___ Selected excerpt ___
1.44 “Non-Publishing Party” shall have the meaning set forth in Section 6.
1.45 “Party(ies)” shall have the meaning set forth in the preamble of this Agreement.
1.46 “Patents” means all existing patents and patent applications and all patent applications hereafter filed, including any continuation, continuation-in-part, division, provisional, priority, or any substitute applications, any patent issued with respect to any such patent applications, any reissue, reexamination, renewal or extension (including any supplementary protection certificate) of any such patent, and any confirmation patent or registration patent or patent of addition based on any such patent, and all foreign counterparts of any of the foregoing.
1.47 “Person” means any individual, corporation, partnership, association, joint-stock company, trust, unincorporated organization or government or political subdivision thereof.
___
■ Work order 1 ■
In the agreement definitions, where is the meaning of "Party(ies)" set forth?
■ Work order 2 ■
Continue the agreement definitions from the point where they stop.
The records that come after are not required for either task.
___ Material supplied ___
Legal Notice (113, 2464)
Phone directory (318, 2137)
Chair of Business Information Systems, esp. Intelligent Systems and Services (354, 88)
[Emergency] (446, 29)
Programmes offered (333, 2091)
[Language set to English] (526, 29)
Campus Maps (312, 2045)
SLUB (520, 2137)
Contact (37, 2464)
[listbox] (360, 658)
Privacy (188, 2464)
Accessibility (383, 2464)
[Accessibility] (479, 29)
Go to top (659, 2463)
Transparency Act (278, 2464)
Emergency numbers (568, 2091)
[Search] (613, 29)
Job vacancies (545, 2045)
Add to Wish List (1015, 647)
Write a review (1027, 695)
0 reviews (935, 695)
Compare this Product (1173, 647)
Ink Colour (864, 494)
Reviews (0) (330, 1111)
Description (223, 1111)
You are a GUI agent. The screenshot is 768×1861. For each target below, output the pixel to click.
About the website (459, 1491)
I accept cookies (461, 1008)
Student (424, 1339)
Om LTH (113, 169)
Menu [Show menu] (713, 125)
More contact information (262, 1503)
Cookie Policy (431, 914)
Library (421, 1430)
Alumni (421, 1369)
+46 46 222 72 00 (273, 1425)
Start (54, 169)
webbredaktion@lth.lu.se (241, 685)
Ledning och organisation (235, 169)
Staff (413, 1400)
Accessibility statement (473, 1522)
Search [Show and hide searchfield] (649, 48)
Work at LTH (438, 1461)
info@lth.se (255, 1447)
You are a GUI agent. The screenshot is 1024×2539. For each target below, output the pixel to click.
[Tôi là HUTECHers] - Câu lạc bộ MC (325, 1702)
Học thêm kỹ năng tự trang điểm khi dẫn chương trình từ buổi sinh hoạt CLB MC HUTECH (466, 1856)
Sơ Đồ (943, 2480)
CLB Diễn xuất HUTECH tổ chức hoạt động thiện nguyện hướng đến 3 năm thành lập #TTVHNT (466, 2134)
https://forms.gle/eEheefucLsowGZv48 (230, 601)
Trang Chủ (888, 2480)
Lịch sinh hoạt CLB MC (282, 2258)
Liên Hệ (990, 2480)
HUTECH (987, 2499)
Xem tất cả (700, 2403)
___
■ Response box 1 ■
It is set forth in the preamble of the Agreement.

■ Response box 2 ■
1.48 “Phase 2 Clinical Trial” shall mean a multicenter, randomized, double blind, placebo-controlled Phase 2 clinical trial to evaluate the efficacy and safety of Lenabasum in the treatment of cystic fibrosis which shall be conducted pursuant to the Development Plan.
1.49 “Prime Rate” shall mean the average prime rate published in the Wall Street Journal during the relevant period (calculated by dividing (a) the sum of the prime rates for each of the days during the relevant period, by (b) the number of days in the relevant period).
1.50 “Prior Agreement” shall mean the agreement of April 9, 2015 entered into by the Parties.
1.51 “Product” means Lenabasum in any form, dosage or preparation in finished form, and any derivative thereof.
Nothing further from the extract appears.